Jamie Robertson greeted us as we pulled in. Icicles blended into his long beard. Taking a break from scooping the poop, he directed us inside the milking parlor, where we found Heather and Wilson. We quickly learned that our assignment was steeped in a great American story.
Heather’s children are fifth-generation dairy farmers. Heather recalls growing up on that farm, a little girl running like a colt in the meadow, learning about family and work ethic.
“I loved being with the cows,” she told me. “I’d be standing on a 5-gallon pail trying to reach them. Then my boys were babies in car seats sitting in the corner when we’d be milking.”
Her grandfather and great uncle owned the farm for more than 30 years before selling it in the mid-1980s to Heather’s father, who lives with her mother on the property.
Si lives up the road, Nate rents an apartment upstairs in the main house and Bram is a student at the University of New Hampshire, home on break.
The family follows a tight routine, and on this day Nate was sleeping after working the late shift until 1 a.m.
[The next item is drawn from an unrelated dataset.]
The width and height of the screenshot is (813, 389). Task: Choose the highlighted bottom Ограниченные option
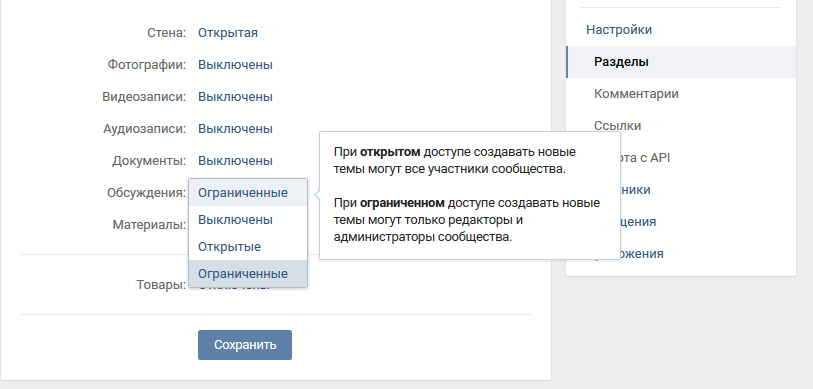click(248, 274)
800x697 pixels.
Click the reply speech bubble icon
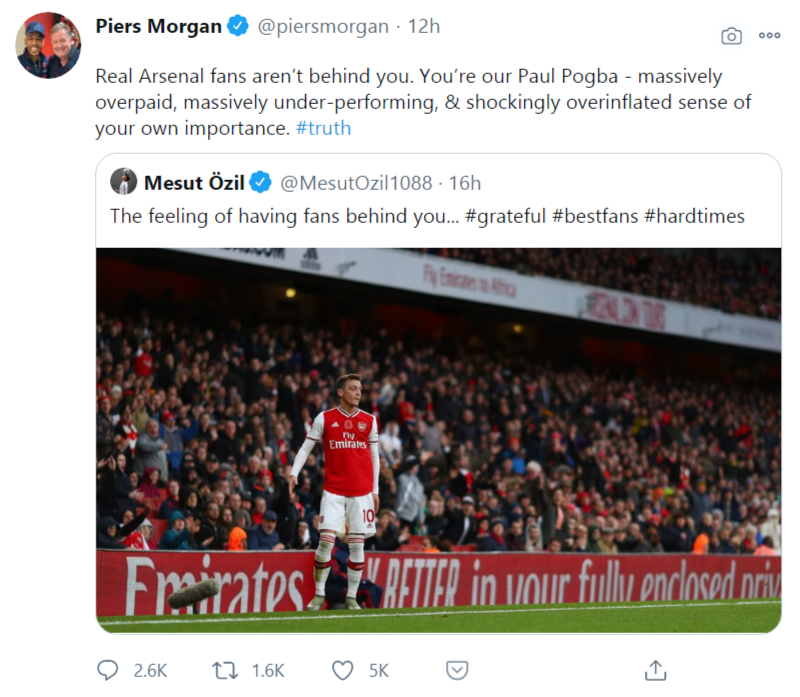tap(108, 669)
Monday; Si was outside working the front loader; and Gram would soon head to the milking parlor to replace Heather, who would then head to a small shed with a huge baby bottle to feed adorable, coat-wearing calves with huge dark eyes.
With 175 milking cows, 20 cows on maternity leave and 160 cows classified as young stock, births at the farm are a nearly everyday happening.
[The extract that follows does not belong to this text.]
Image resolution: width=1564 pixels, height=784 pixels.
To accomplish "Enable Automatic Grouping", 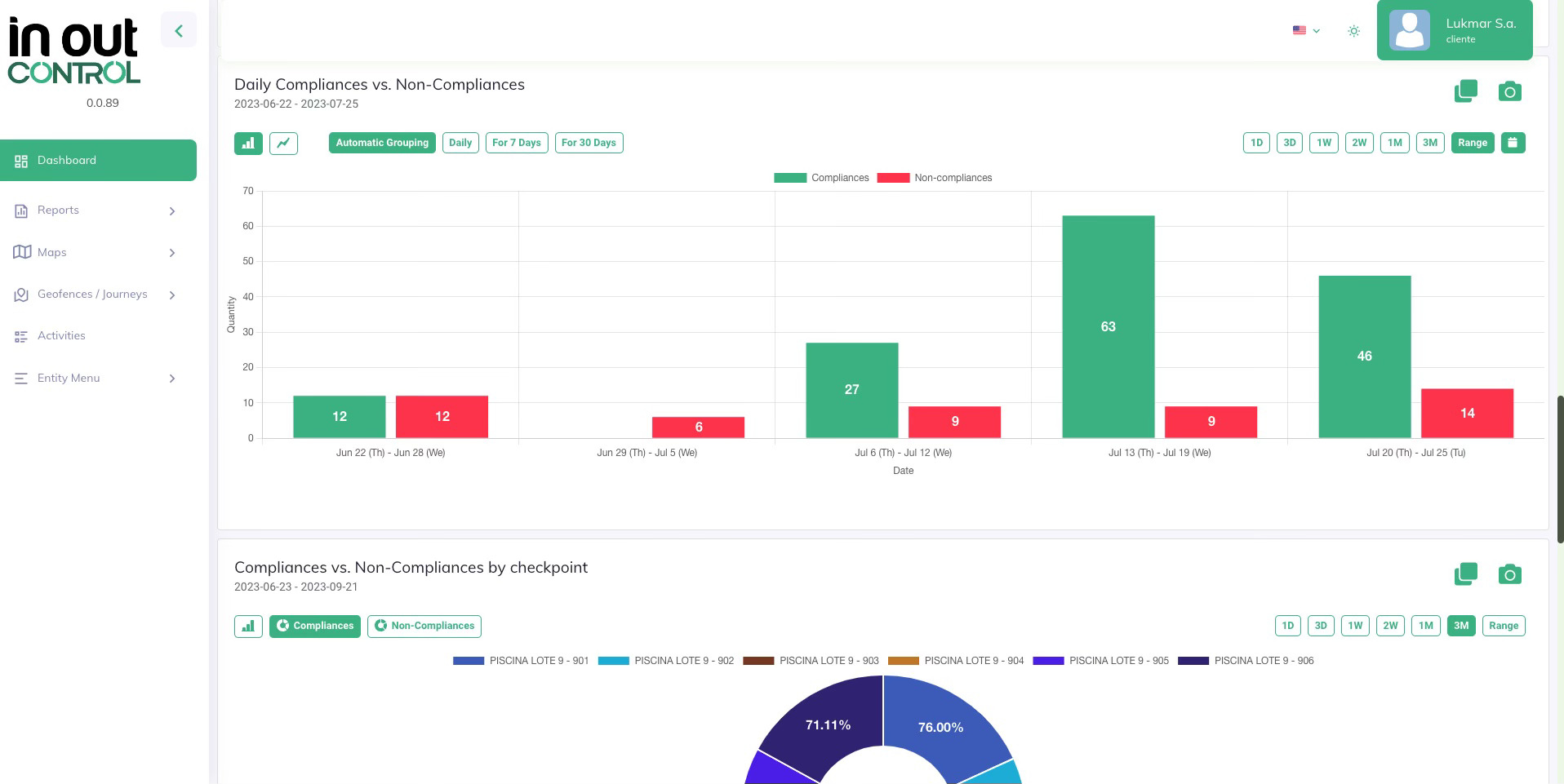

Ten gallons of milk are produced per cow per day, meaning to farm yields 23,000 8-ounce servings – a lot of glasses for Santa Most milk is sold wholesale to large markets, but the price crash in 2009 forced the family to branch into the retail business and open Contoocook Creamery. Their milk is sold north to New London, east to the Seacoast and west to Hollis.
To watch Heather and Wilson work in the milking parlor is to believe they have a direct line of communication to their cows.
The cows lined up like patrons at a movie theater. Wilson and Heather sanitized each udder with a swipe of a cloth, then hooked each one to a vacuum cleaner-looking thing.
Each cow was hooked for just a few minutes, and a digital readout displayed milk flow, or the number of pounds per minute the cow was producing. When the number dropped below 2 pounds per minute, the hoses dropped off automatically. Then the cows left in an orderly fashion, out a different door so as not to create a traffic jam near the entrance.
The cows are structured, even demanding. If the milking crew gets to work after 4:30 a.m., the cows get grouchy. They want to give their milk, and they want to give it on time.
“They love routine,” Wilson said. “They thrive on consistency.”
Bram and his long red beard entered about 6:50 a.m. so Heather could feed the calves. He works at the dairy farm at UNH, but the milking there begins at 4:15 a.m., so he considered his 12-hour days while on Christmas break to be, well, a break.
The milk is pumped into a 4,000-gallon tank and then pumped into another giant tank, which is driven to Maine for pasteurization.
Heather said she, Jamie and their three boys have not taken a family vacation together since 2006, when they spent a few days in New Brunswick. They don’t know when that will happen again.
At noon, the family was to walk to the house across the way, where Heather’s parents live, to warm up, open presents and eat ham and pie, buffet-style.
“Then we’ll come back here,” Heather said. “We have to go back to work.”